A Target for Spambots and Bad Actors

Given the popularity of WordPress as a CMS, it often becomes a target for bots and malicious actors seeking vulnerabilities in themes and plugins. Spambots, in particular, aim to spam comment sections and contact forms. Common anti-spam solutions like Google Captcha and Akismet are frequently used to mitigate spam. However, these measures are not foolproof, as bots continually evolve and become more sophisticated, outpacing the capabilities of many anti-spam plugins.

Based on our experience, the majority (70-80%) of form spammers fall into the category of basic script form spammers. These spammers typically fetch the form once and then initiate a looping submission process. They lack recorded page visits and do not execute JavaScript, employing simplistic methods to spam forms.

When we launched this site, we made a conscious decision to forego the use of form plugins in our Contact us form creation.While it’s entirely feasible to achieve functionality using CSS, HTML, and PHP, it does demand additional time and effort. The rationale behind this approach is straightforward: it grants us greater control over our form’s construction.

That being said, it’s not a matter of being opposed to plugins. On the contrary, plugins like Contact Form 7 or Gravity Forms are fantastic tools, offering an array of built-in features that streamline form creation on WordPress platforms effortlessly.

Building The Contact Us Form

Since we built our form from scratch, we would need to take some fundamental security measures into considerations. These include securing the form and sanitizing input fields using nonces.

In WordPress, a nonce (number used once) is a security feature used to protect against certain types of malicious attacks, particularly CSRF (Cross-Site Request Forgery) attacks. A nonce is essentially a token that is generated and associated with a particular action or request. It ensures that the action being performed originates from the expected user and not from a malicious third party.

WordPress uses nonces primarily in forms and URLs that perform sensitive actions, such as saving settings, deleting posts, or updating user information. These nonces are included as hidden fields in forms or as parameters in URLs. When the form is submitted or the URL is accessed, WordPress verifies that the nonce provided matches the one it expects for that specific action. If the nonce is valid, the action is allowed to proceed; otherwise, the request is rejected.

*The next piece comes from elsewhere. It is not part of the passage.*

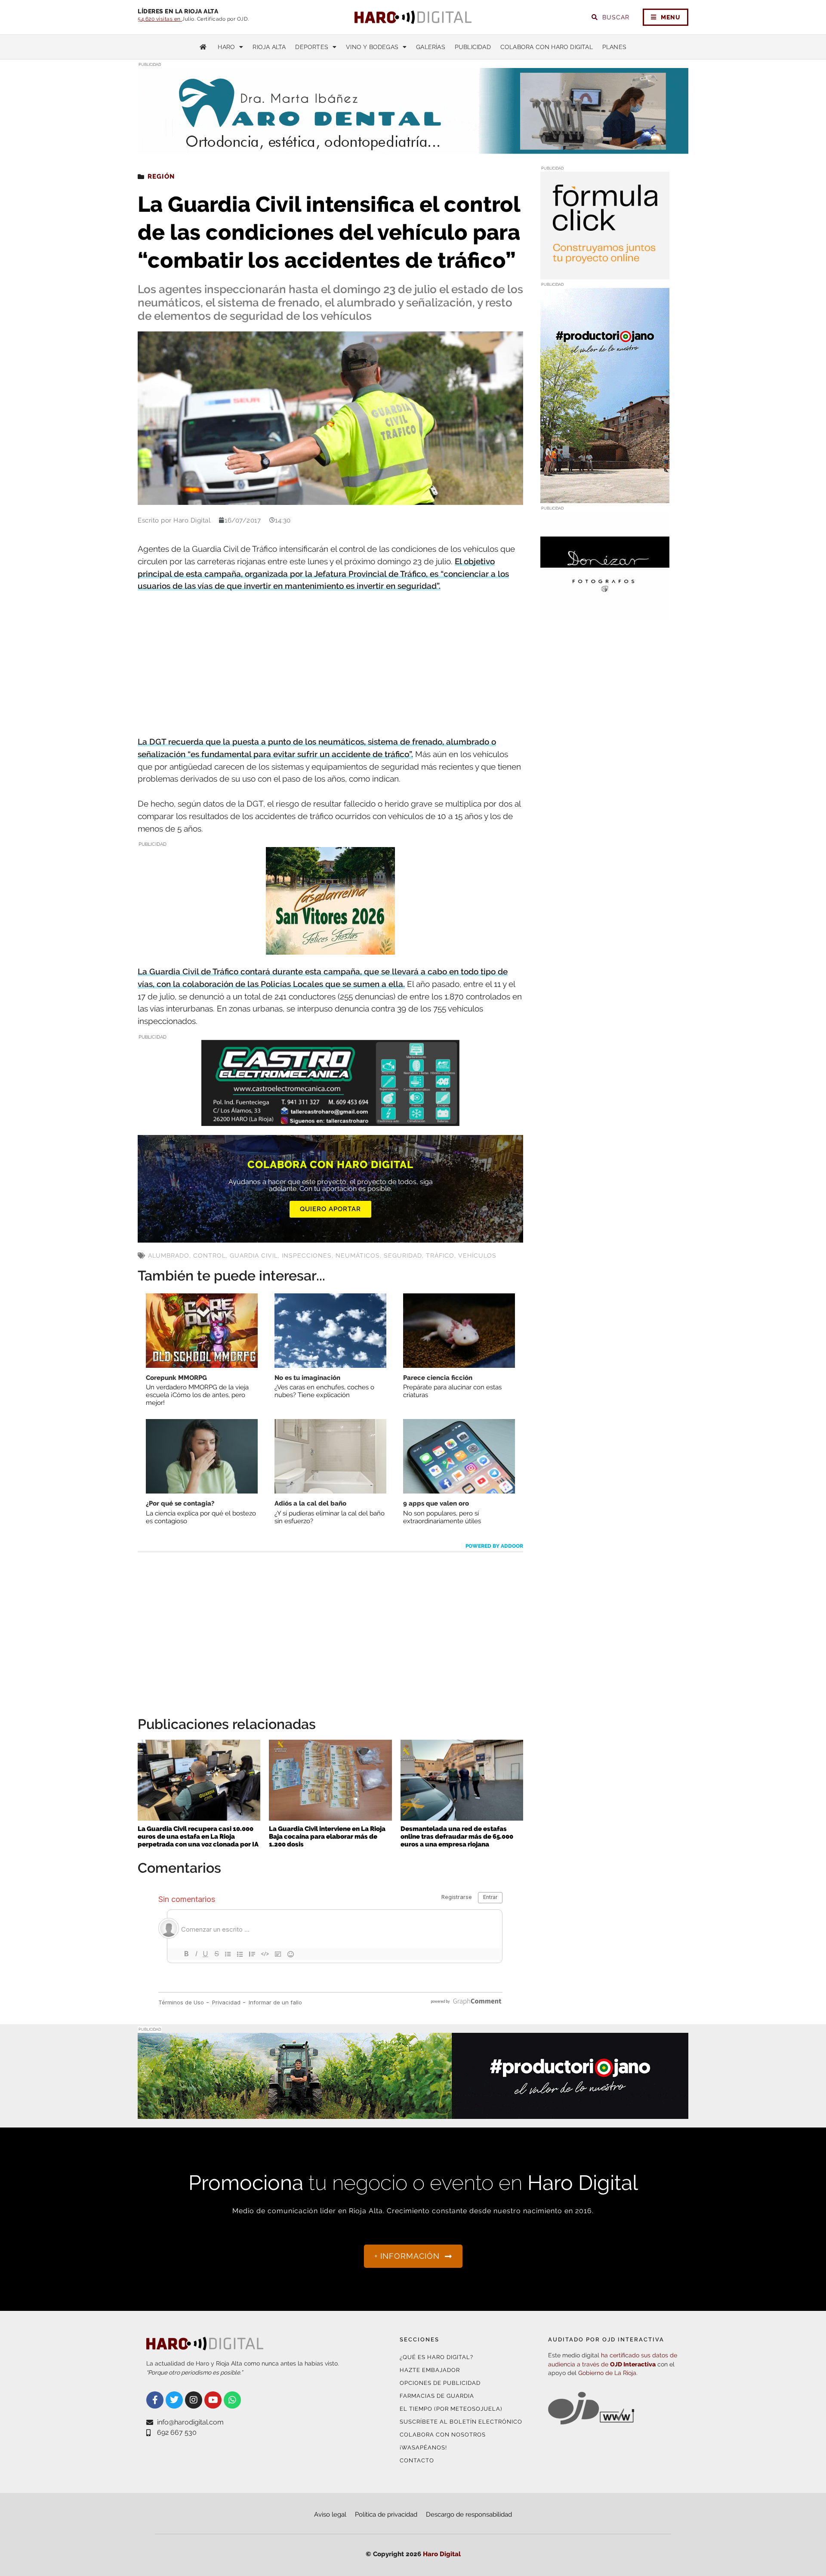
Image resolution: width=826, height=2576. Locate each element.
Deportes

On top of that we would also need to use regular expressions (regex) to validate email addresses, ensuring data integrity, protection against malicious inputs, and smooth user experience.

1. Ensuring Data Integrity

Format Validation: Regex can verify that the input matches the standard format of an email address (e.g., [email protected]). This ensures that the data stored in your system conforms to expected patterns, reducing errors and inconsistencies.

Consistency: By enforcing a specific format, regex helps maintain consistent data across your application, making it easier to manage and process email addresses.

2. Security

Protection Against Injection Attacks: Proper email validation with regex helps prevent injection attacks, such as SQL injection or email header injection. Malicious inputs often exploit poorly validated fields to inject harmful code. A robust regex pattern can reject such inputs by only allowing characters that are valid in email addresses.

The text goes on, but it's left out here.